Juniore, rétro vers le futur

Juniore. © Sandra Matamoros

Avec son esthétique sophistiquée, ce groupe de Parisiennes revisite le yéyé et le son des années 60. Mais dans une veine rétro/futuriste assez en vogue, Juniore est un peu plus qu’un exercice de style. Rencontre avec Anna Jean, sa chanteuse trentenaire, et présentation d’un premier album, Ouh là là, qui se révèle très cinématographique.

Le 12 avril 1966, le mensuel Salut Les Copains réunit autour d’une photo les chanteuses et les chanteurs les plus connus de son époque. Face à l’objectif du photographe Jean-Marie Périer ce jour-là, il y a Johnny, Sylvie, Sheila, Eddy, Dick, Antoine et presque tous ceux que le magazine et l’émission de radio de la station Europe N°1 ont menés sur le devant de la scène depuis le début de la décennie. Depuis plus de cinquante ans, ce cliché symbolise pour les Français, un âge d’or de la jeunesse, "le temps des copains et de l’aventure", comme le chantait Françoise Hardy.

C’est cela que Juniore reprend à son compte, en s’inspirant largement de la musique des sixties. "Au début, j’ai écouté trop de chanteuses yéyé. Je me suis imaginé que moi aussi, je pouvais avoir 17 ans, être avec mes copines France Gall et Sylvie Vartan, sourit la chanteuse/guitariste Anna Jean, à l’origine du groupe. J’avais donc rameuté mes amies mélomanes, mais j’avais déjà 30 ans. Elles avaient déjà un travail. Elles se sont mariées, elles ont eu des enfants, elles n’ont pas pu rester. C’est quand je les ai remplacées que j’ai voulu un groupe de filles."

Le pouvoir aux filles

Plus qu’un groupe, c’est plutôt une bande de filles qui joue de la pop très cinématographique. En écoutant la voix monocorde, le son plein de reverb' de ce premier album, Ouh là là, on imagine les courses poursuites, les voitures décapotables, les séries B et les films japonais dans lesquels elle retrouve "ces personnages féminins assez courageux, avec une faiblesse pour la gent masculine qui est toujours fatale". "Mes chansons sont des histoires d’amour et souvent, de déceptions amoureuses. Mais j’ai l’impression que c’est un prétexte pour raconter tout ce qu’il y a autour", éclaire-t-elle.

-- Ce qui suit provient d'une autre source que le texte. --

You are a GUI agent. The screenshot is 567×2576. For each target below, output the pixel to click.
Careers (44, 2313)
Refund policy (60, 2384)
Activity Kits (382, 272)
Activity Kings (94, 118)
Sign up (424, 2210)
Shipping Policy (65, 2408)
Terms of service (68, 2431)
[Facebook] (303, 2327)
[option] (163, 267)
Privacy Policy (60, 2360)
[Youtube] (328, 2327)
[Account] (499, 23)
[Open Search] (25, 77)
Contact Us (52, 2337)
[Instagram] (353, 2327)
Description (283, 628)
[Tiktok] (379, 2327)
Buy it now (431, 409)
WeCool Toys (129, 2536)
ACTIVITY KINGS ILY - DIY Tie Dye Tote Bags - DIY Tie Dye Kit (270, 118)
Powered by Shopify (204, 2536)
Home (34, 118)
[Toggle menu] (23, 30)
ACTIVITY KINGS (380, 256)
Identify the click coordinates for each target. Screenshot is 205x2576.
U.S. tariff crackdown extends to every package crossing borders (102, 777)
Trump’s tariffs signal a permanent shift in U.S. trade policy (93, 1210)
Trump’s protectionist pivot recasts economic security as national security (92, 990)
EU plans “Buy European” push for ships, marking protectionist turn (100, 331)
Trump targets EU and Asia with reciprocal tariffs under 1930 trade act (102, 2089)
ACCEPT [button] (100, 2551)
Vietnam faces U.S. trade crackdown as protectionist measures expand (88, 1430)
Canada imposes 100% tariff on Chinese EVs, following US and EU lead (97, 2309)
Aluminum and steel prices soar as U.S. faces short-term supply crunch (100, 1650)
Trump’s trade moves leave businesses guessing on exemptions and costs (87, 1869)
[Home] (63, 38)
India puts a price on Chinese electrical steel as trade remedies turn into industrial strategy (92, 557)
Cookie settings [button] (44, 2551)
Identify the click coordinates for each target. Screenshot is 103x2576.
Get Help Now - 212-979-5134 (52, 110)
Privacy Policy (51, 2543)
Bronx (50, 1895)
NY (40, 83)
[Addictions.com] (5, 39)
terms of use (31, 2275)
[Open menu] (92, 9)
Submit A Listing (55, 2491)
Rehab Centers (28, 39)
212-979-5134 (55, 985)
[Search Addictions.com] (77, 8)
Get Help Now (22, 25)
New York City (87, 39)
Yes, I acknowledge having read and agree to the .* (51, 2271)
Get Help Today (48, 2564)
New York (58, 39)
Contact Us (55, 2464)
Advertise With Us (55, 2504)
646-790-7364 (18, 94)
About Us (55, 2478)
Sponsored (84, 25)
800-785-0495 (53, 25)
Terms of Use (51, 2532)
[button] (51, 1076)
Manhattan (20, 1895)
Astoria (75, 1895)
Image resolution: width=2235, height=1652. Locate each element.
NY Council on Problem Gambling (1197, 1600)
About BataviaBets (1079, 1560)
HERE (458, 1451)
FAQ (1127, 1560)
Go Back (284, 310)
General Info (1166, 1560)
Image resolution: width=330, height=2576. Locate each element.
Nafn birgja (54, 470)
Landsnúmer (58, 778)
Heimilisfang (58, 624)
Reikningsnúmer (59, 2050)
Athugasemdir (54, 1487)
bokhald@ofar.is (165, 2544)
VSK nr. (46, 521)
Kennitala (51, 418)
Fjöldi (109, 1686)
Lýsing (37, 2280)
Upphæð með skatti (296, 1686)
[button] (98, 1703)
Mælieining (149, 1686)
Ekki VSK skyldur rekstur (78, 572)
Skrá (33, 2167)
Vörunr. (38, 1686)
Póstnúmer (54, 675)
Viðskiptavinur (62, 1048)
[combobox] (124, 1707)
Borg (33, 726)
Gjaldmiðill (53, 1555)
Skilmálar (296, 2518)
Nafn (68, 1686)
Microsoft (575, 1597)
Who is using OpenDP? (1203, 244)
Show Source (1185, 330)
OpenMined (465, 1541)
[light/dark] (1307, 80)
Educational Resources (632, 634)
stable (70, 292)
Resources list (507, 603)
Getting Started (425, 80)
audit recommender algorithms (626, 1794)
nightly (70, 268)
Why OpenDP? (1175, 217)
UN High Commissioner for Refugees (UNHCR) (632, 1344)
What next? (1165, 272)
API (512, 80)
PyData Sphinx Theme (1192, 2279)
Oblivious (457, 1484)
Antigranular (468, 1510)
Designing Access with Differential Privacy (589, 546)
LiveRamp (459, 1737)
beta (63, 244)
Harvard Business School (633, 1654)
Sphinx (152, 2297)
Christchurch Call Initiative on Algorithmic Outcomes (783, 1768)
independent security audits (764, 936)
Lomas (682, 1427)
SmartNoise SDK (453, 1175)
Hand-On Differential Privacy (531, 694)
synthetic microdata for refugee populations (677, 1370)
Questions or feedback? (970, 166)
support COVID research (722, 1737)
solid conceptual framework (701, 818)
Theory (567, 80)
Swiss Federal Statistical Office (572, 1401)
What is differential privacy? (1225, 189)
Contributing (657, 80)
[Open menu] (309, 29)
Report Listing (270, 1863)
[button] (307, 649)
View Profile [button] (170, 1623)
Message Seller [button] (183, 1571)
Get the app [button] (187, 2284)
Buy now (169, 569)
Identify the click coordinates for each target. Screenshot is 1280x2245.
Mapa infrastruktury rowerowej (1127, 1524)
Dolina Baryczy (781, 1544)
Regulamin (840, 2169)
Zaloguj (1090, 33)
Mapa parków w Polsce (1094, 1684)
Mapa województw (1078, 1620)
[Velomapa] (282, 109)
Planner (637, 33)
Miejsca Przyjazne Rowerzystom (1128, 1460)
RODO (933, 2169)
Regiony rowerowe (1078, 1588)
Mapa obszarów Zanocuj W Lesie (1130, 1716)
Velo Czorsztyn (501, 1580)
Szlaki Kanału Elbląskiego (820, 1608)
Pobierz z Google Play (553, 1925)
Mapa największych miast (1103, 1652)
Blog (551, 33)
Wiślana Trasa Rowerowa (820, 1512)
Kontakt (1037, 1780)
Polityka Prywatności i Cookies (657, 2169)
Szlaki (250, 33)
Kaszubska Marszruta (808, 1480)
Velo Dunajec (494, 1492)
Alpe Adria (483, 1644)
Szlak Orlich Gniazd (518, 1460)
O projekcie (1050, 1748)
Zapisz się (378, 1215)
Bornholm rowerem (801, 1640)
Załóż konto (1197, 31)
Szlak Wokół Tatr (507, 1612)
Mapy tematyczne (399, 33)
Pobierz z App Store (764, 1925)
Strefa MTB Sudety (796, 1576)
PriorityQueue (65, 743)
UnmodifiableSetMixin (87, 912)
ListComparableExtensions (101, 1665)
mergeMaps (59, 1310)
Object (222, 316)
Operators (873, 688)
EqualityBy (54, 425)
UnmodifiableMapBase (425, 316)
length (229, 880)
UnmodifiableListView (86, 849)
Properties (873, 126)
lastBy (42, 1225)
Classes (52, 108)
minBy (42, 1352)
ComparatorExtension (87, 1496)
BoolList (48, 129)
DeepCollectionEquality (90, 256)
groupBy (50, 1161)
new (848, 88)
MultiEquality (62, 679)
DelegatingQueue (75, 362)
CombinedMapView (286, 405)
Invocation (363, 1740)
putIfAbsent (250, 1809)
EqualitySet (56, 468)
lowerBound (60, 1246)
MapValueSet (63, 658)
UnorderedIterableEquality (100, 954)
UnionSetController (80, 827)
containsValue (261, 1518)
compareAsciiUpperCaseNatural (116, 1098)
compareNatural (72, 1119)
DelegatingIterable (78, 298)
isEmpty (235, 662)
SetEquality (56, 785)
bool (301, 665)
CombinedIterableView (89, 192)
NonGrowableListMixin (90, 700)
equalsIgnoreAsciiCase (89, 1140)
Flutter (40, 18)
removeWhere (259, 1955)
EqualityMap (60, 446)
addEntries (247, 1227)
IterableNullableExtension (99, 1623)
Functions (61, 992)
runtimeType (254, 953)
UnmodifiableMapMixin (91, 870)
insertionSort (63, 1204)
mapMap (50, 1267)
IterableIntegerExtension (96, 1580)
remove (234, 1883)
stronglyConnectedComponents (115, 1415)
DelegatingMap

Le trio de filles rappelle parfois La Femme, un groupe pour lequel elles ont assuré des premières parties, et ce n’est pas innocent. Outre leur côté rétro, elles partagent le même producteur, Samy Osta qui fait merveille quand il s’agit de faire du neuf à la façon du vieux. Pour Juniore, la relation dépasse le cadre artistes/producteur. 

Anna et Samy se sont rencontrés au lycée, à Nice, le temps a filé et ils sont restés "très proches", formant ensemble le duo folk Domingo. S’il n’y avait pas eu Samy, il n’y aurait pas eu de musique pour Anna. Traductrice, fille de l’écrivain et prix Nobel de littérature Jean-Marie Gustave Le Clézio, elle a commencé à écrire des chansons "sur le tas", à 25 ans, avec les "cinq accords" de guitare montrés par Samy.

La jeune femme évoque aussi son adolescence passée en bonne partie dans la ville d’Albuquerque, au Nouveau-Mexique, et ce qu’elle a eu de déterminant dans le fait chanter en français plutôt qu’en anglais. "C’est plus difficile d’écrire en français. Il n’y a pas de place pour des phrases dénuées de sens, observe-t-elle. Et puis, il y a une autre mise à nu. Sans que ce soit juste de la mise en scène, j’aimais l’idée d’enrober mes textes dans un style qui me permette de me cacher derrière."

Après deux 45 tours parus sur le label Entreprise et un EP, Juniore semble bien partie. De ses ambiances noires, on ne dira pas Ouh là là, mais il y a pas mal d’onomatopées et de second degré dans ces chansons.